2. A cutting apparatus as claimed in claim 1, further comprising a pair of scrapers (30) disposed at opposite positions within said frame (8) and each provided with a corrugated engaging pawl (31) disposed in the vicinity of the outside circumferential surfaces of said cutter (12) and spacer (13).

3. A cutting apparatus as claimed in claim 1, further comprising a plurality of primary cutters (46) fixed to the upper end portions of the opposite peripheral walls of said frame (8), the tip portions of said cutters (46) being disposed immediately above said spacer (13), and cutting edges (48) formed on the tips of said cutters (46) arranged in the vicinity of the inside circumferential surfaces of said cutters 12 opposed to said spacers (13).

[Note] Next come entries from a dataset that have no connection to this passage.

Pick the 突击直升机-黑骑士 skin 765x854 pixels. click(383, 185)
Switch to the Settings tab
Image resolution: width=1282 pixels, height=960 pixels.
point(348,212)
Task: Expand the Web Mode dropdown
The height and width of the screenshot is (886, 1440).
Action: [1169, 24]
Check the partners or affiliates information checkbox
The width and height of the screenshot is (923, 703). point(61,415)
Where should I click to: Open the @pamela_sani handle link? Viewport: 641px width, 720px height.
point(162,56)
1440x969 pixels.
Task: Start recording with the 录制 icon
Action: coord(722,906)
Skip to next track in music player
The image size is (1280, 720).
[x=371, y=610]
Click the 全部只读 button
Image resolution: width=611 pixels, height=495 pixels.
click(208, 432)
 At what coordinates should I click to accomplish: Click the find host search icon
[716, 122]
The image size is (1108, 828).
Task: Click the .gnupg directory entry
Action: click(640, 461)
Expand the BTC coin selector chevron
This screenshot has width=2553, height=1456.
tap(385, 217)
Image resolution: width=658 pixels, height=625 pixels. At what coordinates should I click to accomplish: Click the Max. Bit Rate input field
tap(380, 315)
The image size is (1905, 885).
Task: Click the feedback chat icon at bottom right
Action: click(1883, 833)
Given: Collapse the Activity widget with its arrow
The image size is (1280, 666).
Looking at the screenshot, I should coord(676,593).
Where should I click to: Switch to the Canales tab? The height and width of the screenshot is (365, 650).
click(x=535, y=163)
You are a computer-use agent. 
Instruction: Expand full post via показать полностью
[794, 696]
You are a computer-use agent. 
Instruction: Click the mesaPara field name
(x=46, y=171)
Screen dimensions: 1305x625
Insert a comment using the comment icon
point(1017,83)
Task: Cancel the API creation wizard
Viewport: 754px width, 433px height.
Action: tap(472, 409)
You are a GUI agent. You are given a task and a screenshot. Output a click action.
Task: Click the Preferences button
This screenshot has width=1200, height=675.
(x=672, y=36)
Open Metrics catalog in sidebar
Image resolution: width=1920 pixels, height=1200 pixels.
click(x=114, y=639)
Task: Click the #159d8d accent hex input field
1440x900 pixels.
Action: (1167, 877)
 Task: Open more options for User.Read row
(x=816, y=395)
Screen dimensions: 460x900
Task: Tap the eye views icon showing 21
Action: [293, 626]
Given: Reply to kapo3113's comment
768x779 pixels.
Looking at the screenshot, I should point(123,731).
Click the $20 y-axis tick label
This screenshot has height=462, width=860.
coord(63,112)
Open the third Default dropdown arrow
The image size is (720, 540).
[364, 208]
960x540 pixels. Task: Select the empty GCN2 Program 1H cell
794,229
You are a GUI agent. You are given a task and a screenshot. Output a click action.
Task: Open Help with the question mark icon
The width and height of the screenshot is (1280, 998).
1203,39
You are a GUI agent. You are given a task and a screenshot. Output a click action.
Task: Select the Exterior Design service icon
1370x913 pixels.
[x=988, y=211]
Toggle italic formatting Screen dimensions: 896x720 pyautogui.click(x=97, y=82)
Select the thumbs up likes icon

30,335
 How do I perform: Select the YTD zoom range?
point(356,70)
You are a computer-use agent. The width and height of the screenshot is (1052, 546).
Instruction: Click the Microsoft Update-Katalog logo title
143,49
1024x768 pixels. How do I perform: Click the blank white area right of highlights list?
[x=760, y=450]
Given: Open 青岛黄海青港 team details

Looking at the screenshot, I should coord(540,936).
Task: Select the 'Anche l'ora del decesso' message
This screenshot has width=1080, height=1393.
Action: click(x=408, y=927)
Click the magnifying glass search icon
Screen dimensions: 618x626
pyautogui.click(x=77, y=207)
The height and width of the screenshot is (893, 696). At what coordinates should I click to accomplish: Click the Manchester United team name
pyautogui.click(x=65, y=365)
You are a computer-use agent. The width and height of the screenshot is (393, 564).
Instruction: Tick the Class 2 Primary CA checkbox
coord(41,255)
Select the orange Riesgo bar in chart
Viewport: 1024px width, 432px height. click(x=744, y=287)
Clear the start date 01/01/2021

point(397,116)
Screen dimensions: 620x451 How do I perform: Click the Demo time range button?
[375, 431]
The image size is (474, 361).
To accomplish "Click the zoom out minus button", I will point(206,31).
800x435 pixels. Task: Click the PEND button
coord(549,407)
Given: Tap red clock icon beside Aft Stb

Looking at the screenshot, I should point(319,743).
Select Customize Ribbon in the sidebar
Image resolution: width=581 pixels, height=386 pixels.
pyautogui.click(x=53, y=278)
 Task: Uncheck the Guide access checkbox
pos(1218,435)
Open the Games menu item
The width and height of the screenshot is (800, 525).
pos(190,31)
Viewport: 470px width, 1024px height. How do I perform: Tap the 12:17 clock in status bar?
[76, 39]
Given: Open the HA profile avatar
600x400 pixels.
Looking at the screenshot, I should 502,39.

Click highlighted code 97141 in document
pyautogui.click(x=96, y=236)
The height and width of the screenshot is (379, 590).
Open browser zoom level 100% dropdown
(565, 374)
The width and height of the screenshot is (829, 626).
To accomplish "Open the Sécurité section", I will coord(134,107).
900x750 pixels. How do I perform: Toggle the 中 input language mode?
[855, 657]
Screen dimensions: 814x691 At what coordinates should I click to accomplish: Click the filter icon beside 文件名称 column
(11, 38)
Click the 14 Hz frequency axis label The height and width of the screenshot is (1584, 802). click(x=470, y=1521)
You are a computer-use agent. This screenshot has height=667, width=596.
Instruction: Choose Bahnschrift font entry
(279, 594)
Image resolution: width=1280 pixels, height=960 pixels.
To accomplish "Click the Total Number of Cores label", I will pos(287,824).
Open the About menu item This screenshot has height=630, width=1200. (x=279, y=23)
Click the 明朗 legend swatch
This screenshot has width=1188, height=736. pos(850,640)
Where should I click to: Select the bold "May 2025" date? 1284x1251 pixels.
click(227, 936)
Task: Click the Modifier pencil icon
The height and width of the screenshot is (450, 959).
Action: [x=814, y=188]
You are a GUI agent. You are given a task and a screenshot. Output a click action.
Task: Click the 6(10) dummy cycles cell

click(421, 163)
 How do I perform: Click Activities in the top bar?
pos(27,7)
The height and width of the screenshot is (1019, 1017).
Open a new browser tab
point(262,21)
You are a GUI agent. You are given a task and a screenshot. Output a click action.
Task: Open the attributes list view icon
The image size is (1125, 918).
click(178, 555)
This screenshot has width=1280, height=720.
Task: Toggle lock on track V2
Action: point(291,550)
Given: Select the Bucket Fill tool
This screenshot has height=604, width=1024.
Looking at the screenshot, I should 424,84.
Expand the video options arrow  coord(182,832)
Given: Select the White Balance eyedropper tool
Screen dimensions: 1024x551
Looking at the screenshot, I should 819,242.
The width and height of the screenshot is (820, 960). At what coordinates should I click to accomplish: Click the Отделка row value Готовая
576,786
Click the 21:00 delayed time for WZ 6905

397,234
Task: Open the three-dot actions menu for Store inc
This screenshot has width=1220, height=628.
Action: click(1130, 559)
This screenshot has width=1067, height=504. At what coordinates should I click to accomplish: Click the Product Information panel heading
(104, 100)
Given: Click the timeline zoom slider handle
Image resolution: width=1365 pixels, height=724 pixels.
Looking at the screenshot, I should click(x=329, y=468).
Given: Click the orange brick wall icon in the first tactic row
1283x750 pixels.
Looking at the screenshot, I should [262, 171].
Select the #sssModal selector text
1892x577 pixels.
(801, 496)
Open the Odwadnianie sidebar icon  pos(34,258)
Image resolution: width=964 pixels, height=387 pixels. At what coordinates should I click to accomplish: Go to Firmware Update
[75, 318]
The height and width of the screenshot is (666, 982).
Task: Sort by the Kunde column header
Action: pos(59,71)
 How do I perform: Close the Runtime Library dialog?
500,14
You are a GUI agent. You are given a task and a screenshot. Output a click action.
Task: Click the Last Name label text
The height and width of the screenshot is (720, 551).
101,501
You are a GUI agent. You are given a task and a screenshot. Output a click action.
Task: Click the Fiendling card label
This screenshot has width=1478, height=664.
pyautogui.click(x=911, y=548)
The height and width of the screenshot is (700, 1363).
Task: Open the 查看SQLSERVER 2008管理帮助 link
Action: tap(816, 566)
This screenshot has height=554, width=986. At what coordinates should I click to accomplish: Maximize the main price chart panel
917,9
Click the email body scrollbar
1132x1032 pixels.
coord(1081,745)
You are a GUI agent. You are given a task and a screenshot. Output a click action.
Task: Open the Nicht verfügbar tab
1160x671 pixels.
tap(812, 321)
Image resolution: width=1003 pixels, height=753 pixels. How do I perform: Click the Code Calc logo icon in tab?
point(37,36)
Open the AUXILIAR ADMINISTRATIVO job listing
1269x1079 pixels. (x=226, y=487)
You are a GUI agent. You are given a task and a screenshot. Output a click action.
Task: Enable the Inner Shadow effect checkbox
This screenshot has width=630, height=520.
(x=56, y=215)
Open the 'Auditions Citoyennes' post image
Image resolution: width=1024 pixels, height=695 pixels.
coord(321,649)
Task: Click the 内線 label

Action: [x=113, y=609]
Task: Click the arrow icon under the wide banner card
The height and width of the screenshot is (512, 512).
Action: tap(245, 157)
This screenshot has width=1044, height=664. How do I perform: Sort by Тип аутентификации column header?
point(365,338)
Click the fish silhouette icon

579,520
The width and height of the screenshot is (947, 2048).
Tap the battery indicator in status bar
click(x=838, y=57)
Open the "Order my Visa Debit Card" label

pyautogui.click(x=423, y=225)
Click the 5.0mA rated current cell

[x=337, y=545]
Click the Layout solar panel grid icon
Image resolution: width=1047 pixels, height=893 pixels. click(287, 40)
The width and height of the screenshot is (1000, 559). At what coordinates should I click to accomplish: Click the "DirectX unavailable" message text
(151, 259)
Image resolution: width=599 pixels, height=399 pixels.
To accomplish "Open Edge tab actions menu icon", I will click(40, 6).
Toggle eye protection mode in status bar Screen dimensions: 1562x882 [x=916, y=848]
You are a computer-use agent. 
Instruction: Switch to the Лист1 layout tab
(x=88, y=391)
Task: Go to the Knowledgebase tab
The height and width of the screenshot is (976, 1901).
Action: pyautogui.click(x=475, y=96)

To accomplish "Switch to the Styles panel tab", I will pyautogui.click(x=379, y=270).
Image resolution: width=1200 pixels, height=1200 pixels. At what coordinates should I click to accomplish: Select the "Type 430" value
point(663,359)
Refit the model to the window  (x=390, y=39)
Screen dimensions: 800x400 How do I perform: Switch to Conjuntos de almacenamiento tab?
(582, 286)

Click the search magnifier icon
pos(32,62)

4. A cutting apparatus as claimed in claim 3, wherein said cutting edges (48) of said cutters (46) are formed in a byte-shape of a cutting tool.

5. A cutting apparatus as claimed in claim 1, further comprising a stationary plate (58) fixed to a lower end portion of the opposite peripheral walls of said frame (8), a secondary plate-like cutter (57) disposed immediately below said spacer (13) on said plate (58), said cutter (57) being formed with an upper edge (55) having a sharp edge, said edge (55) being disposed adjacent to the lower circumferential surface of said spacer (13).

6. A cutting apparatus as claimed in claim 5, wherein said secondary cutter (57) is formed with a lower edge (56) having a sharp edge, said edge (56) being disposed adjacent to the lower circumferential surface of said cutter (12) opposite said spacer (13).